Then, her son and I divorced. It was the right decision. But she and I cried on the phone for hours. And we decided that she and I were not getting divorced. We could — and would — still have a relationship.
We talked on the phone every week. She told me about what was going on with her. I told her about me. We discussed current events, food, weather, the exciting and the mundane.
Life went on. Time passed. I moved back into the city. My career was skyrocketing. I bought a house in Canton. I dated, I traveled, I hung out with old friends and with new friends from my job. (Those ad agency folks are a blast, I tell you!)
After a while, I met Andrew. After a year or so, he and his cat moved into my cute house in Canton with my cat and me. And then at some point, we got engaged. His family welcomed me with open arms. My family and my world were wonderful and growing. Our engagement was announced in the Jewish Times before I had a chance to tell her. Awkward, right?
She called me and sincerely wished me all the happiness in the world. I could tell she meant it. She told me she loved me and respected me. And then, she told me it was time to part ways; I needed to move forward with my new life. With my new husband.
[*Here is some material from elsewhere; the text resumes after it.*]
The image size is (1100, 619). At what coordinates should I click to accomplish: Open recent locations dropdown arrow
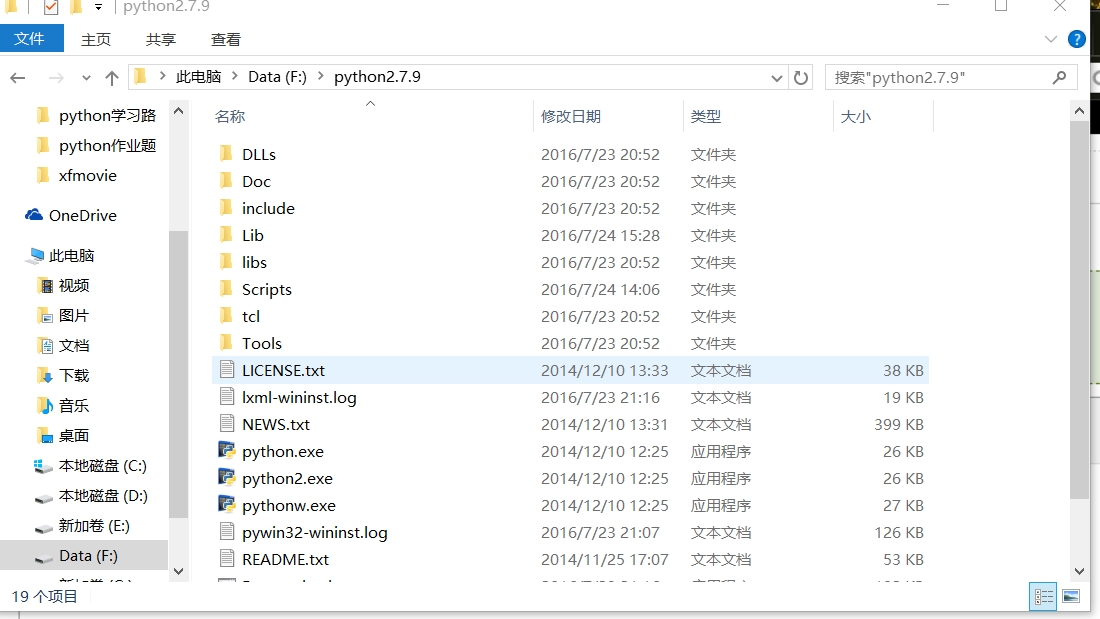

We cried together. When we hung up, I cried some more and I suspect that she did, too.
Not so long after, Andrew and I got married. He got a new job and three weeks later, we moved to Omaha and, shortly thereafter, started a family.
One day, while my infant was napping, I read in the Jewish Times that she had died. And no one told me. I wasn’t there to pay my respects. I didn’t get to say goodbye. I can still remember the depth of my sobs.
When I caught my breath, I quietly wrote a note to my ex-family. I walked to the corner to mail it.
Several weeks went by and then a letter arrived from my ex-father-in-law. I expected a preprinted ‘thank you for your thoughts’ note. But instead, I sat and read an emotional outpouring. The man who never really appreciated what I see as my strengths and, frankly, never seemed to care much for me took the time to tell me that she never forgot me and thought about me all the time. And that she loved me more than I could possibly know. And he told me he was glad I wrote.
That family is a million miles away in my head, though only about 20 miles away in reality. I don’t remember the sharp edges of that part of my life. I remember tidbits of conversations and the tomato juice served before dinner. I remember not feeling like I fit in and not feeling like me. With everyone except her.